▸ **What is being asked**
The output should be the records themselves, given again exactly.

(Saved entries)

§ §

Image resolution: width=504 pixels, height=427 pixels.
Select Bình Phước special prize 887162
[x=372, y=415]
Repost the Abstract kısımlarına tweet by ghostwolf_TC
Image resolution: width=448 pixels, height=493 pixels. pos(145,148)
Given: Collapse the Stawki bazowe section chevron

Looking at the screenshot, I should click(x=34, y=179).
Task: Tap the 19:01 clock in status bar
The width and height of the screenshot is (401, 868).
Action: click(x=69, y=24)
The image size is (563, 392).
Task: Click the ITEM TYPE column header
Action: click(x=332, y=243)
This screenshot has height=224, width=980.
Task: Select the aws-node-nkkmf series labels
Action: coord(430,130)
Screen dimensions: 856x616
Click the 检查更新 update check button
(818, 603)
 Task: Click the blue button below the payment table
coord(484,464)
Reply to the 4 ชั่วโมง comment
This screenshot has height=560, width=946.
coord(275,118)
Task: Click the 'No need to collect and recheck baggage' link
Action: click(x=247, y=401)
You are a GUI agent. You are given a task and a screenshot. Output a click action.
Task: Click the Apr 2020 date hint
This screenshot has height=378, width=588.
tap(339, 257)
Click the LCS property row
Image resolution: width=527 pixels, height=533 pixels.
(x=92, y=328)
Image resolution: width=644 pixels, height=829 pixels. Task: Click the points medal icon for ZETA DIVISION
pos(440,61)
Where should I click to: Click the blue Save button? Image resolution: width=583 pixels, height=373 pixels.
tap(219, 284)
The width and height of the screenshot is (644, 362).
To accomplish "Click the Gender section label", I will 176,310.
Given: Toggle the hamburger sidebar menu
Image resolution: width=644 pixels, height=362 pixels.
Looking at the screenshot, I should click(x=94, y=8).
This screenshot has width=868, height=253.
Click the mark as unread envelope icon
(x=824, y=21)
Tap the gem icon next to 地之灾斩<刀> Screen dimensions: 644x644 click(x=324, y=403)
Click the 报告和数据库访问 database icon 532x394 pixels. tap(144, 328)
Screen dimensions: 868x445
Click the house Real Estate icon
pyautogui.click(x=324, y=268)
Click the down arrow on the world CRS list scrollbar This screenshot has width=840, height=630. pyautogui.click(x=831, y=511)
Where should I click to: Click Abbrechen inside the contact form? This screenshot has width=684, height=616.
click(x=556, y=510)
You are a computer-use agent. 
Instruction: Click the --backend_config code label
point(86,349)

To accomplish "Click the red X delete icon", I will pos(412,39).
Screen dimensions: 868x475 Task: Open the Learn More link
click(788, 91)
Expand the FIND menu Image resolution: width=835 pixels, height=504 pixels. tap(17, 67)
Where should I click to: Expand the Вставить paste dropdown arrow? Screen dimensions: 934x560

§ §

▸ **Task answer**
Image resolution: width=504 pixels, height=427 pixels.
Select Bình Phước special prize 887162
[x=372, y=415]
Repost the Abstract kısımlarına tweet by ghostwolf_TC
Image resolution: width=448 pixels, height=493 pixels. pos(145,148)
Given: Collapse the Stawki bazowe section chevron

Looking at the screenshot, I should click(x=34, y=179).
Task: Tap the 19:01 clock in status bar
The width and height of the screenshot is (401, 868).
Action: click(x=69, y=24)
The image size is (563, 392).
Task: Click the ITEM TYPE column header
Action: click(x=332, y=243)
This screenshot has height=224, width=980.
Task: Select the aws-node-nkkmf series labels
Action: coord(430,130)
Screen dimensions: 856x616
Click the 检查更新 update check button
(818, 603)
 Task: Click the blue button below the payment table
coord(484,464)
Reply to the 4 ชั่วโมง comment
This screenshot has height=560, width=946.
coord(275,118)
Task: Click the 'No need to collect and recheck baggage' link
Action: click(x=247, y=401)
You are a GUI agent. You are given a task and a screenshot. Output a click action.
Task: Click the Apr 2020 date hint
This screenshot has height=378, width=588.
tap(339, 257)
Click the LCS property row
Image resolution: width=527 pixels, height=533 pixels.
(x=92, y=328)
Image resolution: width=644 pixels, height=829 pixels. Task: Click the points medal icon for ZETA DIVISION
pos(440,61)
Where should I click to: Click the blue Save button? Image resolution: width=583 pixels, height=373 pixels.
tap(219, 284)
The width and height of the screenshot is (644, 362).
To accomplish "Click the Gender section label", I will 176,310.
Given: Toggle the hamburger sidebar menu
Image resolution: width=644 pixels, height=362 pixels.
Looking at the screenshot, I should click(x=94, y=8).
This screenshot has width=868, height=253.
Click the mark as unread envelope icon
(x=824, y=21)
Tap the gem icon next to 地之灾斩<刀> Screen dimensions: 644x644 click(x=324, y=403)
Click the 报告和数据库访问 database icon 532x394 pixels. tap(144, 328)
Screen dimensions: 868x445
Click the house Real Estate icon
pyautogui.click(x=324, y=268)
Click the down arrow on the world CRS list scrollbar This screenshot has width=840, height=630. pyautogui.click(x=831, y=511)
Where should I click to: Click Abbrechen inside the contact form? This screenshot has width=684, height=616.
click(x=556, y=510)
You are a computer-use agent. 
Instruction: Click the --backend_config code label
point(86,349)

To accomplish "Click the red X delete icon", I will pos(412,39).
Screen dimensions: 868x475 Task: Open the Learn More link
click(788, 91)
Expand the FIND menu Image resolution: width=835 pixels, height=504 pixels. tap(17, 67)
Where should I click to: Expand the Вставить paste dropdown arrow? Screen dimensions: 934x560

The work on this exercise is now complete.